Collaborative Divorce

The Collaborative Divorce differs from other approaches because it uses a team to help guide families to resolutions the couple determines are best suited for their family. The voluntary process begins when the couple and the professional team sign an agreement with a disqualification clause that precludes each spouse’s lawyer from continued representation in any litigated aspect of their divorce. This disqualification clause helps keep families out of court. This confidential process is also efficient because it aligns the divorce professionals’ skill sets with the individual family’s unique needs. This support is how the team guides families towards cooperative resolutions they develop on their own.

The financial neutral collects, reviews, and verifies the completeness of the financial data, the coaches work with parents to avoid being triggered during the process, to develop better co-parenting skills and to prepare comprehensive parenting plans. The lawyers advise families on the law, their rights under the law, the range of possible resolution options, and the possible impacts one might expect from a possible resolution. Couples work together with their team to determine the best ways for their family to to divide property, share income, co-parent, and memorialize the resolution they reach all with the professional team’s support who teach couples new skills to guide them in the next chapters of their lives.

How Is the Collaborative Divorce Process Different from Other Methods?

A collaborative divorce is different because the experienced team professionals commit to help a family finalize their dissolution while also helping them stay out of a traditional court process. The professionals, all of whom are licensed practicing members in their respective professions, also undergo a collaborative divorce training and a 40-hour mediation training. This confidential process. This means that although the fact that the divorce itself has been filed is public, the aspects related to the family’s unique resolution remains confidential without the details being shared in a public court hearing, court filing, or court order that Jane or John Q Public can hear, see, or read.

Financial Professionals

In a litigated divorce the spouses pay for two sets of disclosures. Each person will pay his or her lawyer, among other things, collect the data and prepare the court-required disclosures. In a Collaborative case, one neutral financial professional prepares the disclosures for both. That neutral will ask necessary questions, collect the financial paperwork, follow-up to insure complete accuracy, prepare the required disclosures and then facilitates the required exchange.

The financial neutral also prepares models that gives families an educated projection of their finances years down the road using proposed scenarios for resolution.   The projections use assumptions that provide possible (but not guaranteed) outcomes. This information can help families compare possible scenarios one to another to see how the respective family members might fare financially considering the various scenarios.

Financial Collaborative Divorce professionals are required to obtain the CDFA designation, a Certified Divorce Financial Analyst. This designation means that in addition to experience as a financial planner, CDFAs also know California community property law and can help apply that knowledge as families work through possible property division sharing scenarios, income sharing, and other financial concerns such as tax or retirement considerations. The financial professionals who participate in collaborative divorces are highly trained and knowledgeable divorce professionals who have a highly honed skill set.

- - - - -

* **Questions on the material**
[a] Answer these questions using the text on collaborative divorce:
(i) What does the disqualification clause prevent each spouse's lawyer from doing?
(ii) How many hours of mediation training do the professionals undergo?
(iii) What designation must financial professionals in a collaborative divorce obtain?
[b] Translate this sentence from the text on collaborative divorce into Spanish: "In a Collaborative case, one neutral financial professional prepares the disclosures for both."

* **Provided material**
- - - - -

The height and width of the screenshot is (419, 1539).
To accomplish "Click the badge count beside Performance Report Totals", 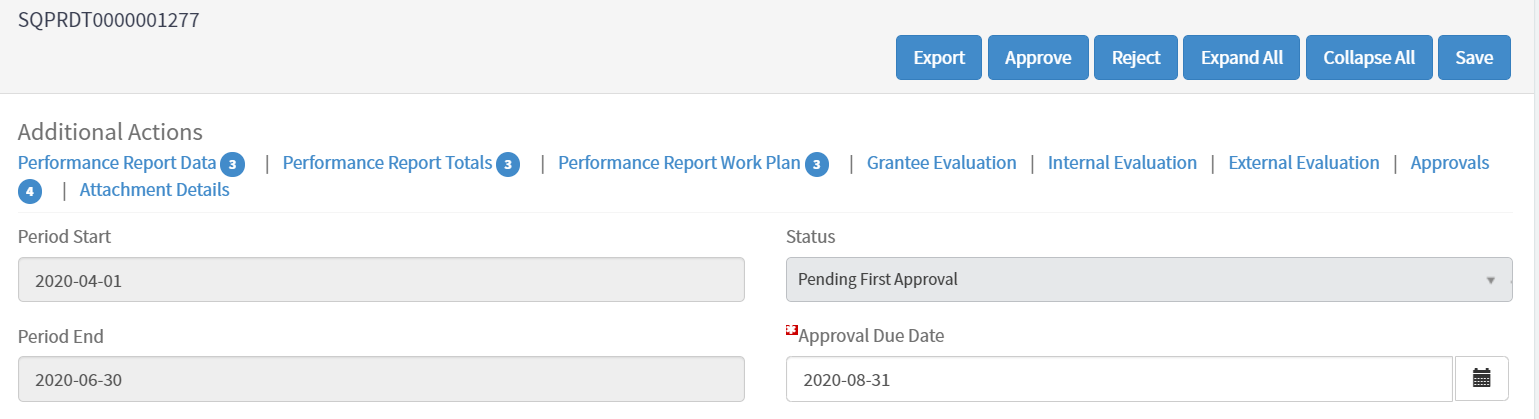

- - - - -

* **Answers to the problems**
[a]
(i) It prevents each spouse's lawyer from continuing to represent them in any litigated aspect of their divorce.
(ii) They undergo 40 hours of mediation training.
(iii) They must obtain the CDFA designation, Certified Divorce Financial Analyst.

[b] En un caso colaborativo, un profesional financiero neutral prepara las declaraciones para ambos.